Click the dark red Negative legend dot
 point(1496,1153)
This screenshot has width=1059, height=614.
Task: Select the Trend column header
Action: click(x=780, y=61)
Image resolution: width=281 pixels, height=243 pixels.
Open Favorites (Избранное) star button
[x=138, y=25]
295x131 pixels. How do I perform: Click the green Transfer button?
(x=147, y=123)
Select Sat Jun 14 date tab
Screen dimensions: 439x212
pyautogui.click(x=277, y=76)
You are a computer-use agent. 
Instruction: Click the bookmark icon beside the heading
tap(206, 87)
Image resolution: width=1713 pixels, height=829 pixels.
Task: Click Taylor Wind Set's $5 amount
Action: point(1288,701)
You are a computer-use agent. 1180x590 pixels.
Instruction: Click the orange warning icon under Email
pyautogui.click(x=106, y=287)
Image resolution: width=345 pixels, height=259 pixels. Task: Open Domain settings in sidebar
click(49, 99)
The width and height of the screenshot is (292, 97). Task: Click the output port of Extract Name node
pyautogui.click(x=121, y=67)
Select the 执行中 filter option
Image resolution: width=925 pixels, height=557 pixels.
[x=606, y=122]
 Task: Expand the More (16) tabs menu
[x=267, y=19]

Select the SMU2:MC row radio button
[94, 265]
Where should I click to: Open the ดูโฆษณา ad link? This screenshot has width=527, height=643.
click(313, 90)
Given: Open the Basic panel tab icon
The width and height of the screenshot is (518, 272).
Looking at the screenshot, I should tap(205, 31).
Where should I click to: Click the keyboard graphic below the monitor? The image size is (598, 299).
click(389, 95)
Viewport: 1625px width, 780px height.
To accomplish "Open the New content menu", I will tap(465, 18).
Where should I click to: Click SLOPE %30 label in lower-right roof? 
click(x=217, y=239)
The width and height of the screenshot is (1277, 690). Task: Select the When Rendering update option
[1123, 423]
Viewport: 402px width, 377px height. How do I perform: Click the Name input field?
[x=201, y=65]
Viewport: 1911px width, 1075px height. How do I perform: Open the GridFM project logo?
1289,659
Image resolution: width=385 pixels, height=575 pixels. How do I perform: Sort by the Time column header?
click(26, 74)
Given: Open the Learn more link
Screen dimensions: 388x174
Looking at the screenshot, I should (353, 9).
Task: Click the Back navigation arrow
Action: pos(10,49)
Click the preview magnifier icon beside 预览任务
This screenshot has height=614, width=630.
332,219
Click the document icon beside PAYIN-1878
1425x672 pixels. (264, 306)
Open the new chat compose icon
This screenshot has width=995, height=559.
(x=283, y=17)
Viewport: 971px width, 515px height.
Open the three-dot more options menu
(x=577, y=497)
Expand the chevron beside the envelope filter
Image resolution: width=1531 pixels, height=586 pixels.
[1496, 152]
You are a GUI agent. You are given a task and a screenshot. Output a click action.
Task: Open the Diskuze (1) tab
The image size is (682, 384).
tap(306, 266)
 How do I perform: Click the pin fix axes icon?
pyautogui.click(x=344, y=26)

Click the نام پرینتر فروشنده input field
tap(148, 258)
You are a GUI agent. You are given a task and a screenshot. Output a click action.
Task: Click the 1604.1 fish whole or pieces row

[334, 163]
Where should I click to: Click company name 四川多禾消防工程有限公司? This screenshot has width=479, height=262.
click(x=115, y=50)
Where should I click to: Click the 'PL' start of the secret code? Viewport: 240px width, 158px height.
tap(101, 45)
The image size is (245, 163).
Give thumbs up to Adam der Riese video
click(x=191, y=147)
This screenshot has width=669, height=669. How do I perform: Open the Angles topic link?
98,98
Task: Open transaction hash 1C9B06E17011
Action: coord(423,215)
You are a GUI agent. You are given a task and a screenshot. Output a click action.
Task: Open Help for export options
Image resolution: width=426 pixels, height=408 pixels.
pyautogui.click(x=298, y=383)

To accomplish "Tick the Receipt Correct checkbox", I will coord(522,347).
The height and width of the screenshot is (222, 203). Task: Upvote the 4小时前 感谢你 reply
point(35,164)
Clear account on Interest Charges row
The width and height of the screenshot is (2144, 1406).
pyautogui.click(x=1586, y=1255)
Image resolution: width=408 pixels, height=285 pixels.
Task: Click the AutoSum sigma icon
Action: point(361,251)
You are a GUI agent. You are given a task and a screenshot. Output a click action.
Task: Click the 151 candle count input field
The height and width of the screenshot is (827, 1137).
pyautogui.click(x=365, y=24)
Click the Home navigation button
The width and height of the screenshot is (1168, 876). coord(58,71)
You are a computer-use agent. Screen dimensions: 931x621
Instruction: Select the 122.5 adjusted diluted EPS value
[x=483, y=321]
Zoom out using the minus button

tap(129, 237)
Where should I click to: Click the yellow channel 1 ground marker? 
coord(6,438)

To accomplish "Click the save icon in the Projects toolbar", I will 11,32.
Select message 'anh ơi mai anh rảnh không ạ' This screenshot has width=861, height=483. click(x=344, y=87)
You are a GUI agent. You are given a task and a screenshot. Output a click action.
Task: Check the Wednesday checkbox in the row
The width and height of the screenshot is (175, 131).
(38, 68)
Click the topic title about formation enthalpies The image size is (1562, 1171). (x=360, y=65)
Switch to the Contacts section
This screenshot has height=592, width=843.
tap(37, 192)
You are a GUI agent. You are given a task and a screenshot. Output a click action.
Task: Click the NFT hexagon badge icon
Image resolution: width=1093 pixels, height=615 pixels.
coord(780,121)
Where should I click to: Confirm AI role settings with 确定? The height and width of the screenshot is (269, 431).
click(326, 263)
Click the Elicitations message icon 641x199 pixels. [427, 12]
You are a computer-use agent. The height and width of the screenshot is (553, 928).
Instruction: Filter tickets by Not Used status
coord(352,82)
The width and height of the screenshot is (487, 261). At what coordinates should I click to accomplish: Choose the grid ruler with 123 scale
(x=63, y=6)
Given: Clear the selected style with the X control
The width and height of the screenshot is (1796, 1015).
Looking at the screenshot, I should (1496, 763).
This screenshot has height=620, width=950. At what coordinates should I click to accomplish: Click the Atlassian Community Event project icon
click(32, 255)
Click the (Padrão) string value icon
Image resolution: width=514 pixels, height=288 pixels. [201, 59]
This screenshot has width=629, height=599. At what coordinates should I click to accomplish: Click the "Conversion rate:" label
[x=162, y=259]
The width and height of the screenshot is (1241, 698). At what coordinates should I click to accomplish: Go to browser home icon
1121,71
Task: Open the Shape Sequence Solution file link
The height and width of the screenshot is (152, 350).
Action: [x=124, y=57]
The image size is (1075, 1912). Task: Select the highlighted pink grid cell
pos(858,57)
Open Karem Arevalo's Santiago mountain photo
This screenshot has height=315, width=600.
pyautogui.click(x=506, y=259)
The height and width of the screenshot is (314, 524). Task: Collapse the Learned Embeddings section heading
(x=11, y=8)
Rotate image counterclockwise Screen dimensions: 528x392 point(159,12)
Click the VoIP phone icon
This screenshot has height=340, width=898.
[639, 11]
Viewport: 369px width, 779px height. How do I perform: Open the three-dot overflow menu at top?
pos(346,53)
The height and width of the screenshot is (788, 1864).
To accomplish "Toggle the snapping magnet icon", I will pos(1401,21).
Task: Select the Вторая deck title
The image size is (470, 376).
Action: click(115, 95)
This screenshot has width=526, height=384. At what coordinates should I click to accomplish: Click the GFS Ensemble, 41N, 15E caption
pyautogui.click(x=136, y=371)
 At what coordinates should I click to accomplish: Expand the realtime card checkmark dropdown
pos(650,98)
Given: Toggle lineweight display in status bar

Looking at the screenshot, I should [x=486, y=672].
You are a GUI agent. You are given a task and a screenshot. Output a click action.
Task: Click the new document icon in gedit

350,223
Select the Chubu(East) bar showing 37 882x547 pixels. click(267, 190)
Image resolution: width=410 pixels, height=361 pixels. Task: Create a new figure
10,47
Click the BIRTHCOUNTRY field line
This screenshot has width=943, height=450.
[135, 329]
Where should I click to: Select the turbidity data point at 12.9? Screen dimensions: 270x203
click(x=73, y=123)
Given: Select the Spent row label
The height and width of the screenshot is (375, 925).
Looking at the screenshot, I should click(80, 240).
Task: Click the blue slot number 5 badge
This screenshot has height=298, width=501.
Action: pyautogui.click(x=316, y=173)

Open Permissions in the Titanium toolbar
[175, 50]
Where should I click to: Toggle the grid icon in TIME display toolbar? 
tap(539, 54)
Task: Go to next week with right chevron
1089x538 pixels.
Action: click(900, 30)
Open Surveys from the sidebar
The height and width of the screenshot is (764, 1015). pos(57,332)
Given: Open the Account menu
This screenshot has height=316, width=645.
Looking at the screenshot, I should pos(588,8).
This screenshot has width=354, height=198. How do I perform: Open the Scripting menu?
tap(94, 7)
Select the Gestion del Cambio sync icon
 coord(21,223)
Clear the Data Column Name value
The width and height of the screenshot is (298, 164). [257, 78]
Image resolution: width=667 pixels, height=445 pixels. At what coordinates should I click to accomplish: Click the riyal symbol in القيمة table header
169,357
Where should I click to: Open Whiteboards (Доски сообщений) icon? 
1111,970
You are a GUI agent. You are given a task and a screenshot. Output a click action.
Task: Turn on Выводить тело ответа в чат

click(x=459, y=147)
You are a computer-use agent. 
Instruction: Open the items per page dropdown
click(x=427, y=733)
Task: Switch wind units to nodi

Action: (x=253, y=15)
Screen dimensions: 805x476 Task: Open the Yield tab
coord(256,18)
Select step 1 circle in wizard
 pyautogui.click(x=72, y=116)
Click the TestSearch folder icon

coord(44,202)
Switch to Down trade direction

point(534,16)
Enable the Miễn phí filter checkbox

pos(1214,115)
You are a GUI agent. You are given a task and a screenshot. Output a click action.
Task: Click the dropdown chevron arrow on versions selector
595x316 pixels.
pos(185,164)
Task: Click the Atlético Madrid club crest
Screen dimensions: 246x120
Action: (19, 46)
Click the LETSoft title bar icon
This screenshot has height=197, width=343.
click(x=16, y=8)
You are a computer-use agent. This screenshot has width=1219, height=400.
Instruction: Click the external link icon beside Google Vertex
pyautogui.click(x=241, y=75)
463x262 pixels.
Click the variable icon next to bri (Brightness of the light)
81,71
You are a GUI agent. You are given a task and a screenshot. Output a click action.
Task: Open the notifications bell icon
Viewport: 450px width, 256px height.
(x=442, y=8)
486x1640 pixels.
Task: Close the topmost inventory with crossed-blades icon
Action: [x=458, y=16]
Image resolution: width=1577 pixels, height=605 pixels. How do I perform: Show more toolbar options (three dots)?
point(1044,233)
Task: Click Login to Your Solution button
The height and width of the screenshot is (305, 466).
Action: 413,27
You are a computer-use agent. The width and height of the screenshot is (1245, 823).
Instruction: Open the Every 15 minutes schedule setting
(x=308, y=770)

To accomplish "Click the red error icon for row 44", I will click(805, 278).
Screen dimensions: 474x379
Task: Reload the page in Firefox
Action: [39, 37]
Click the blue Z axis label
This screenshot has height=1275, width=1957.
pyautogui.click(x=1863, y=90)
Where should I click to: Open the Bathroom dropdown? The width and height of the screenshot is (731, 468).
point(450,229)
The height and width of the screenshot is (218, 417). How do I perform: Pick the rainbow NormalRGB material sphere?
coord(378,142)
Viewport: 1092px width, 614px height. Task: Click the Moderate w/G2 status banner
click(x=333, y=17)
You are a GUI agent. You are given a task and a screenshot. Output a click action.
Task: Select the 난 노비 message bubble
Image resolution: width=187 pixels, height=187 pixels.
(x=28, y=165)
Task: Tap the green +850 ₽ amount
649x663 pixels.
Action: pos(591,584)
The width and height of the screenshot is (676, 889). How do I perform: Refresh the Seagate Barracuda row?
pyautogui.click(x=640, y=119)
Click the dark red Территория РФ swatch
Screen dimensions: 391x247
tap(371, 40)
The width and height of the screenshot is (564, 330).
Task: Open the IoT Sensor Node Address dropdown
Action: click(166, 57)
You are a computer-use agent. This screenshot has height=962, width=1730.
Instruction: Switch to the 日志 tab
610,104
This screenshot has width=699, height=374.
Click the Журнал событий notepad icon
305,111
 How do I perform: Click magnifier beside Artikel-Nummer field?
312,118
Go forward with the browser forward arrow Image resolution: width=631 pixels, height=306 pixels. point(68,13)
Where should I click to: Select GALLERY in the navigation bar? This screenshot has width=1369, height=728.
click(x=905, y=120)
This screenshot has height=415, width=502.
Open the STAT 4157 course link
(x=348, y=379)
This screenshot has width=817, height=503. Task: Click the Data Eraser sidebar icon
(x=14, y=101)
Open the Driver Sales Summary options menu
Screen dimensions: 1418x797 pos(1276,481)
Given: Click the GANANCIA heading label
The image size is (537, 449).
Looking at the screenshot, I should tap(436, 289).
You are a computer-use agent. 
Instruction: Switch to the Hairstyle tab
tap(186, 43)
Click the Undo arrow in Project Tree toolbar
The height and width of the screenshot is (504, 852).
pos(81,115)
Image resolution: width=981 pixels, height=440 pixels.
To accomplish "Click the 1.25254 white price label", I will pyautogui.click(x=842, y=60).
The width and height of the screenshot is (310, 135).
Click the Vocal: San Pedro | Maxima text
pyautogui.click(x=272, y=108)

=-=-=-=-=

(The problem): Reproduce the material verbatim from the line with "This screenshot has width=669, height=669." to the line with "coord(780,121)", including both of those lines.

(Answer to this exercise):
This screenshot has width=669, height=669. How do I perform: Open the Angles topic link?
98,98
Task: Open transaction hash 1C9B06E17011
Action: coord(423,215)
You are a GUI agent. You are given a task and a screenshot. Output a click action.
Task: Open Help for export options
Image resolution: width=426 pixels, height=408 pixels.
pyautogui.click(x=298, y=383)

To accomplish "Tick the Receipt Correct checkbox", I will coord(522,347).
The height and width of the screenshot is (222, 203). Task: Upvote the 4小时前 感谢你 reply
point(35,164)
Clear account on Interest Charges row
The width and height of the screenshot is (2144, 1406).
pyautogui.click(x=1586, y=1255)
Image resolution: width=408 pixels, height=285 pixels.
Task: Click the AutoSum sigma icon
Action: point(361,251)
You are a GUI agent. You are given a task and a screenshot. Output a click action.
Task: Click the 151 candle count input field
The height and width of the screenshot is (827, 1137).
pyautogui.click(x=365, y=24)
Click the Home navigation button
The width and height of the screenshot is (1168, 876). coord(58,71)
You are a computer-use agent. Screen dimensions: 931x621
Instruction: Select the 122.5 adjusted diluted EPS value
[x=483, y=321]
Zoom out using the minus button

tap(129, 237)
Where should I click to: Click the yellow channel 1 ground marker? 
coord(6,438)

To accomplish "Click the save icon in the Projects toolbar", I will 11,32.
Select message 'anh ơi mai anh rảnh không ạ' This screenshot has width=861, height=483. click(x=344, y=87)
You are a GUI agent. You are given a task and a screenshot. Output a click action.
Task: Check the Wednesday checkbox in the row
The width and height of the screenshot is (175, 131).
(38, 68)
Click the topic title about formation enthalpies The image size is (1562, 1171). (x=360, y=65)
Switch to the Contacts section
This screenshot has height=592, width=843.
tap(37, 192)
You are a GUI agent. You are given a task and a screenshot. Output a click action.
Task: Click the NFT hexagon badge icon
Image resolution: width=1093 pixels, height=615 pixels.
coord(780,121)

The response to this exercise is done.